The group planned on marching from Zoo Park to the Namibia Student Financial Assistance Fund (NSFAF) and then to the higher education ministry to protest the fund’s sluggishness in awarding scholarships.
A communique on the release of the list of NSFAF scholarship recipients was sent while the protesters were at Zoo Park resulting in the suspension of the demonstration.
While the NSFAF spokesperson Olavi Hamwele could not confirm the number of beneficiaries to New Era yesterday, a list of beneficiaries from NUST, Unam and IUM students seen by this paper totalled 6 467 beneficiaries.
Hamwele also denied that there was a delay in the release of the beneficiaries although confirming earlier that the names of successful applicants would be released on 19 May 2022.
“Are we saying that NSFAF can only work according to pressure?
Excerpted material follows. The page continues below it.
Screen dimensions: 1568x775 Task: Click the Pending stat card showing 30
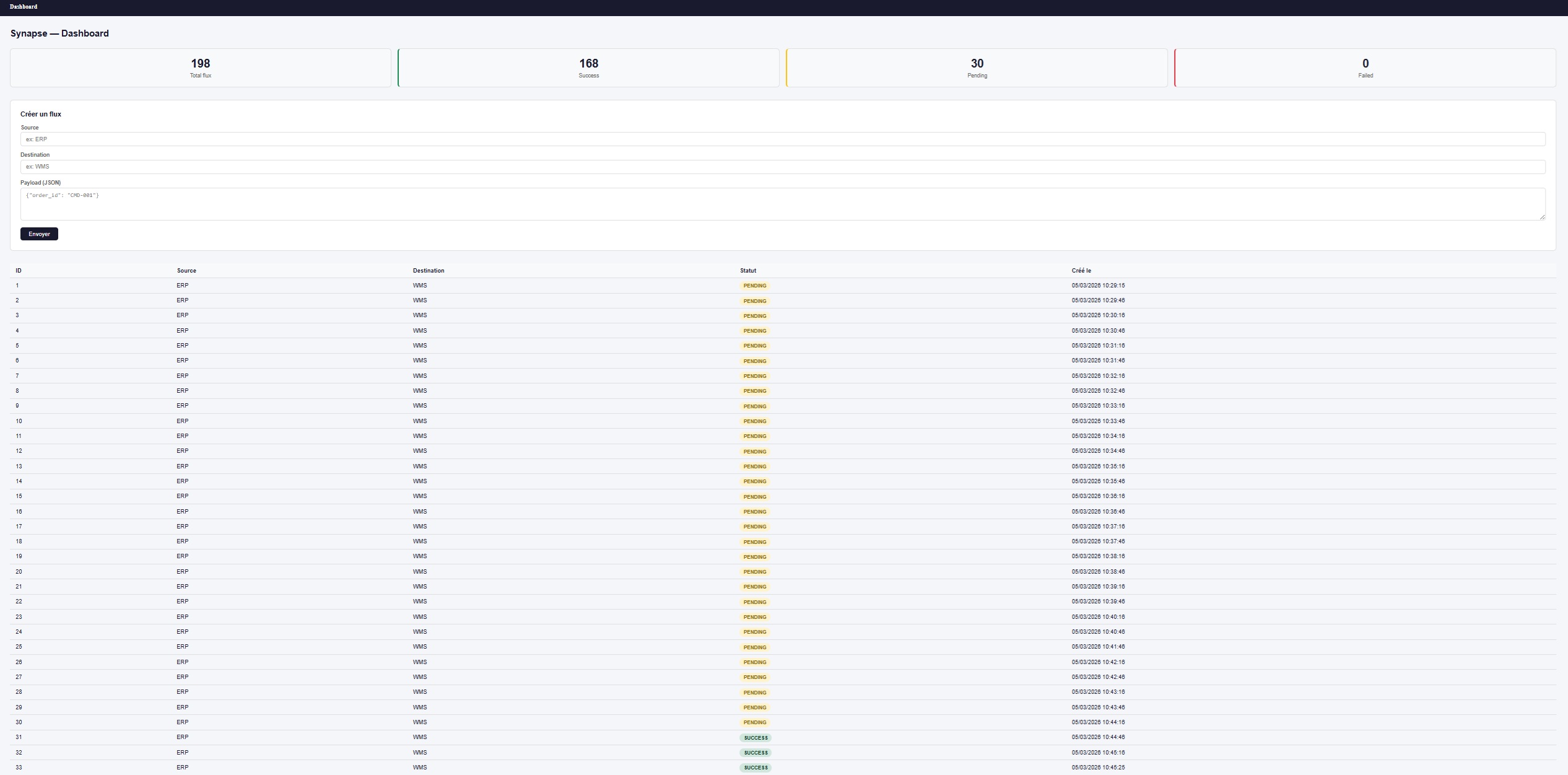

Is it only when we take radical interventions that the problems will be solved?” asked Kavau.
He added that if that is what it takes to get things done, the union without any hesitation will take the drastic measures without any comprise, especially when discussions around the table fail.
“We are happy but still disappointed because students are traumatised as they have been affected psychologically. We don’t think they will perform well in the upcoming exams because they suffered a lot,” he said.
Kavau suggested: “Going forward, NSFAF must ensure that by February, they release the list of students that will be funded for the year, to avoid the predicaments we are faced with now. We are disappointed at the slow pace the institution is operating at and this happens every year.”
He said if those in charge of the institution are not ready to work for the Namibian people, they must vacate the offices.
“There are a lot of youths who can take over and are willing to work without being forced. We will not leave them, they must pull up their socks,” said Kavau, adding that for now, about 17 000 students have at least been released.
First-year IUM student Jonas Haikali said he can’t afford anything money-related and heavily relies on the government loan, hence the importance of it being released on time.
“That affected my focus for the exam as we did not receive provisional letters until now, education is costly and we can’t afford it, that’s why we apply for such loans, I can’t afford university life and that is a bad feeling,” said the disoriented Haikali who is studying towards an education degree.
In a recent interview with New Era, Hamwele said they received 23 690 applications, of which 5 628 are from VTC, 16 558 undergraduate and 1 503 are post-graduates. The previous academic year received 23 000 applications, of which 16 000 qualified to be funded.
Remarking on the issue of laptops, he informed the applications for laptops closed on 7 May 2022 and that they are currently busy with the validation process of applications.
“Laptops are highly subsidised at 50% of the cost. Students have the option to pay N$3 000 in cash or in a form of an additional loan,” said Hamwele.